The Lockhart Harahay Discovery
Artifacts from past cultures can be appreciated on many levels. When looking at a nice
point a collector may see monetary value, a scholar may see a clue to past lives, and a ten
year old boy may see an "Indian War". Each of these views has importance. Most
enthusiasts have a mix of motivations that drive them to collect and study points and relics.
I would like to share a group of artifacts, found together, that exemplifies this phenomenon.
This group of Harahey knives was dug in March of 2004 in San Saba Co., TX. Bobby
Glass of Georgetown, TX, was digging a site on private property when his friend Cole
Lockhart called him to an adjacent square to see a find. The tip of a point, made of
Edwards flint, was projecting from the side of the excavation. Working together, they
unearthed a pile of half pieces. No other artifacts were recovered in association.
Even before the pieces were all recovered it was apparent that at least some of the halves
fit together. Later, Mr. Lockhart glued the pieces. The group was revealed to contain six
Harahay knives ranging from 5" to 6 1/4" inches in length. Two were full blades with little
use and no resharpening evident, two were lightly resharpened, and two were heavily
resharpened. All were broken across the center of the blade.
These blades look great on the wall. Finding them was an experience the diggers will never
forget. And although I acquired the group in a trade, I'm certain they have a fair amount of
monetary value. But the real value and true significance of these remarkable relics is the
window they provide into the life of the person who used them centuries ago.
I interpret this find as being part of one individual's working tool kit. The knives appear to
have been put into service in pairs, before the most used set was exhausted. The newest
blades show evidence of use as shaft straighteners, awl sharpeners, or cordage preparers.
The evidence of this use is gone after a few sharpenings. The total weight of the artifacts is
452 grams, slightly more than a pound. That's a lot of knife edge for the weight, an
important aspect to a mobile group of hunters. The flat bifaces stack beautifully for storage
and transport. And, as any Boy Scout will tell you, nothing is handier on a long camp-out
than a sharp knife.
But why were they discarded?
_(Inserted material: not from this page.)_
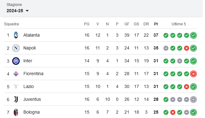Open the Stagione 2024-25 season dropdown
Image resolution: width=205 pixels, height=118 pixels.
pyautogui.click(x=18, y=11)
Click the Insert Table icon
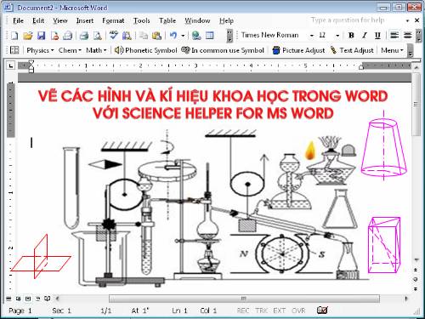The image size is (425, 319). click(210, 36)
Because the relics were found in a dry, rocky area that was
not farmed in historic times it seems likely that the knives were broken deliberately. "Killed"
artifacts are known from a variety of archaeological contexts in many parts of the country.
We can only speculate on the cultural aspects so tantalizingly hinted at by the condition of
the Lockhart Harahays. But isn't that what collecting Indian relics is all about?